このような段階にある人は、「不快」の根本原因が、実は自分にあるということに気づくまでは、何度でも同じ行為を繰り返します。自尊心があるので、自分の過ちを認めたくないのです。それで、代わりとなる「原因」を探し出し、ターゲットを見つけては、その人に憎悪の感情を向けたり、悪罵を投げつけたりするのです。こうしたエネルギーが集中すると、いわゆる「炎上」が起こるのです。

 

このことですでにお解りのように、誰かを「嫌い」だという感情は、その人の「心」の状態を映したものです。しかし覚えておいて欲しいのは、宇宙の法則は、それ以上のことを冷徹に示すということです。それは、自分が為したことは、自分に返って来るということです。法則としては単純です。これを、いわゆる「カルマの法則」というのです。

 

ですから、他者に投げつけた誹謗、中傷、罵倒のエネルギーは、宇宙を巡り巡って、必ずその人の元へ返って来ます。そうすると、当然、自分が攻撃されたような気分になって反撃したくなる。そこでまたターゲットを見つけて、誹謗、中傷、罵倒の声を浴びせ、これがグルグルと自分の中で続くのです。こういう人は、どん底の気分にまで落ちるか、病気にならない限りは、なかなか気づきません。

 

そのようなわけですから、そういう人にお付き合いをして、一緒になって自分の波動まで下げる必要は全くないということです。
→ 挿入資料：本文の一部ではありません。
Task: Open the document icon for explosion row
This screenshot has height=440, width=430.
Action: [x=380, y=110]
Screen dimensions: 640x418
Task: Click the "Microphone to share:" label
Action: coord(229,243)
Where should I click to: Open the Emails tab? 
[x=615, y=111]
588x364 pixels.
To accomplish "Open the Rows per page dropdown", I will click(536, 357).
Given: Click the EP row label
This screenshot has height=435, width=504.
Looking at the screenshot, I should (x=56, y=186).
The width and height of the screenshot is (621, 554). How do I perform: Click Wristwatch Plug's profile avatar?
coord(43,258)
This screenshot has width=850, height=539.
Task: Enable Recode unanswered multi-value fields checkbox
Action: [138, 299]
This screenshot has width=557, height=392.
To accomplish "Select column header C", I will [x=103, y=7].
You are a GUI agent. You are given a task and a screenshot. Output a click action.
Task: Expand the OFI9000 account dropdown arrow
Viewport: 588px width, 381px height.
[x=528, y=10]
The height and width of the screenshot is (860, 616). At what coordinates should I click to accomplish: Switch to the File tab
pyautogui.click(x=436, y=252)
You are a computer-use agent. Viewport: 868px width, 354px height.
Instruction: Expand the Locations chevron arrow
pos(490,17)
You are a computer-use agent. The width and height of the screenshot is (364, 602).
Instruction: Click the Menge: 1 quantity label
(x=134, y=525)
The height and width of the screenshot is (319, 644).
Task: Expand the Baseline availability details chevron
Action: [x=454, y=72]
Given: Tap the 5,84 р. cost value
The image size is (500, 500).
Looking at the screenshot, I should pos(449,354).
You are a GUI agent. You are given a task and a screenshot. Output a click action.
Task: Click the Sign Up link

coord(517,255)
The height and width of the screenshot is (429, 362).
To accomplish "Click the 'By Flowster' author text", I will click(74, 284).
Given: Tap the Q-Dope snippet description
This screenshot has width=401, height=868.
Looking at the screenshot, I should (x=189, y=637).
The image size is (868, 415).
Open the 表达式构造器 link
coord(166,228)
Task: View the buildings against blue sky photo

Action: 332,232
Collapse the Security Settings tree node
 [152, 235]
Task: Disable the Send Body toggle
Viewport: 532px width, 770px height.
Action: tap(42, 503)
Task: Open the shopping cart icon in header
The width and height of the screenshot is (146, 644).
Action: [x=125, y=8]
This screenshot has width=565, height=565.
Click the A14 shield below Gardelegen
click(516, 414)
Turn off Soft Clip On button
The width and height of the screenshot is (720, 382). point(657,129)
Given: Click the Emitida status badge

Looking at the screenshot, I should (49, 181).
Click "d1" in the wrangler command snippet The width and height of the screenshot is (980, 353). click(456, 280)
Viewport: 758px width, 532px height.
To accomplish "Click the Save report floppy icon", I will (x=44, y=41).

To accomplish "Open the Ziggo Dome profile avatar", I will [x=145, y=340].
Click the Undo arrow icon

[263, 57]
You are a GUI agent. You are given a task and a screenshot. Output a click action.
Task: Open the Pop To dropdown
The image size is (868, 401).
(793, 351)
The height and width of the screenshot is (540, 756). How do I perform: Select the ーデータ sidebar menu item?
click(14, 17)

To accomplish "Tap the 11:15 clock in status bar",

いちばん良いのは無視することです。友人のRさんが言うのを聞いて「なるほどな」と思ったのは、街角で配っているティッシュと同じだと思えばいいんだと。「はいどうぞ」と差し出されても「いいえ、結構です」と、受け取らなければいいんだと。

 

あなたを攻撃して来る相手は、受け取ってくれることを想定しているわけですから、受け取らなければ、そのエネルギーは通過して行って、すぐにその差出人に返ります。それで、その人は苦しみます。別に苦しませることが目的ではありませんが、あなたは自己防衛でそうすればいいのです。相手が苦しむのは、自分が為したことは自分に返って来るという法則を学習するために与えられたものです。

 

今これを相手の立場で言いましたが、あなたについても同じことです。あなたが、誰かの「嫌い」という感情を受け取れば、あなたの「心」は、その感情に同調して波動が下がります。また反撃に転じれば、闘うということは土俵を同じにするということですから、これも同じく波動を下げます。しかも今度は、自分の「私だって嫌いよ」という「不快」な感情を宇宙に向かって放ち、それが返って来るのを受け止めることになるのです。

 

お解りですか? ですから先ずは無視。受け取らないこと。そして、そのような苦しみの段階にある相手には、温かなエネルギーを送ってあげましょう。相手が微笑んでいる顔を、脳裏に強くイメージすればよいのです。そうすれば、今度は、その温かなエネルギーが、自分のもとへ返って来ることになります。ね、簡単でしょう?